Las instalaciones acogen a ochocientos perros y cada día la cifra va a más, sobre todo en estos meses
30 jul 2008 . Actualizado a las 02:00 h.Hace unos días el Concello aprobó una normativa municipal en la que se establecían las multas aplicables a los casos de maltrato animal y también a quienes abandonen a sus mascotas. Por desgracia, todos los veranos la actualidad pasa por la perrera municipal, gestionada por Progape, la protectora de gatos y perros al frente de la cual está el veterinario ourensano Ángel Poza.
-¿Cómo está la perrera, en cuanto a nivel de ocupación, este verano?

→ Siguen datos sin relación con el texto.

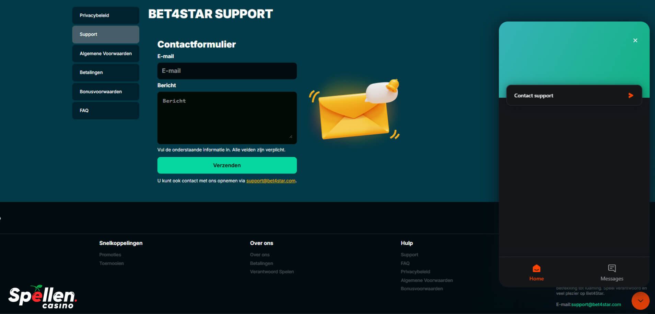Open the Messages tab icon in chat
Viewport: 655px width, 314px height.
pos(612,268)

-La perrera hace años que tienen todas sus habitaciones ocupadas, en verano y en invierno. En verano suele haber más animales abandonados, pero desgraciadamente son muchos los que se abandonan en invierno. No obstante, cada mes hay cuatro o cinco más abandonos. Más perros urbanos que en otras épocas.
-¿Desciende el número de abandonos con respecto a otros años?

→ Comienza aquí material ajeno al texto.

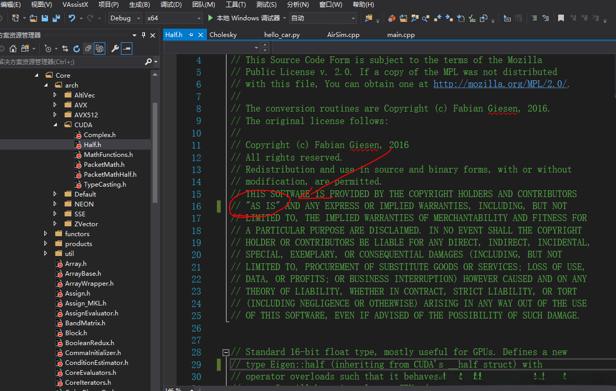Start the local Windows debugger
This screenshot has height=391, width=616.
coord(243,18)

-No, más o menos el nivel es muy similar. Yo creo que hay más conciencia y menos tanto por ciento de abandonos, pero al crecer el número de mascotas en los últimos años, este descenso no se nota.
-¿Qué tal va el número de adopciones?
-Cada vez se adoptan más perros, aunque mucha gente solo busca perros de raza. El año pasado hubo cerca de trescientas.
-¿Cuál es el censo de animales de la perrera?
-Es muy difícil actualizarlo, porque oscila todos los días, pero andamos en torno a los ochocientos perros.
-¿Cómo se gestiona esta cantidad de perros, especialmente en meses tan saturados como estos?
-En verano es especialmente complicado por varios motivos. Hay más perros a nivel ciudad y el lacero lo tiene complicado. Y en agosto, que está de vacaciones, tenemos que invertir más tiempo en la recogida. En el medio urbano los perros abandonados crean más alarma social y es más fácil que provoquen un accidente.
-¿Hay colaboración ciudadana en este sentido?
-La hay, pero a veces es buena y a veces no es del todo adecuada. Nosotros hacemos lo que podemos, pero a veces la gente no entiende que cuando llegamos el perro ya no está. A veces incluso nos lo recriminan.
-¿Mejoró la perrera en este tiempo en cuanto a infraestructuras y personal?
-Estos días firmaremos el nuevo convenio que aumenta el dinero que recibimos del Concello, por lo que aumentaremos el sueldo de quienes ya están y contrataremos a un trabajador más para las mañanas. A mayores se puso parte del sombreado que se necesitaba y parece que desde la Concellería de Sanidade están avanzados los trámites para terminar de una vez las obras.
-La nueva normativa municipal, ¿ayudará a reducir el número de abandonos?
- Ya ayudó la implantación del microchip y ahora esto también ayudará, pero quizá había que llegar un poquito más lejos. De momento, coger un perro, llevarlo a la perrera y dejarlo allí no supone ninguna falta. Yo creo que eso debería estar también legislado. Si no se le impone una sanción económica, por lo menos que esa persona no pudiera tener otra vez un animal de compañía.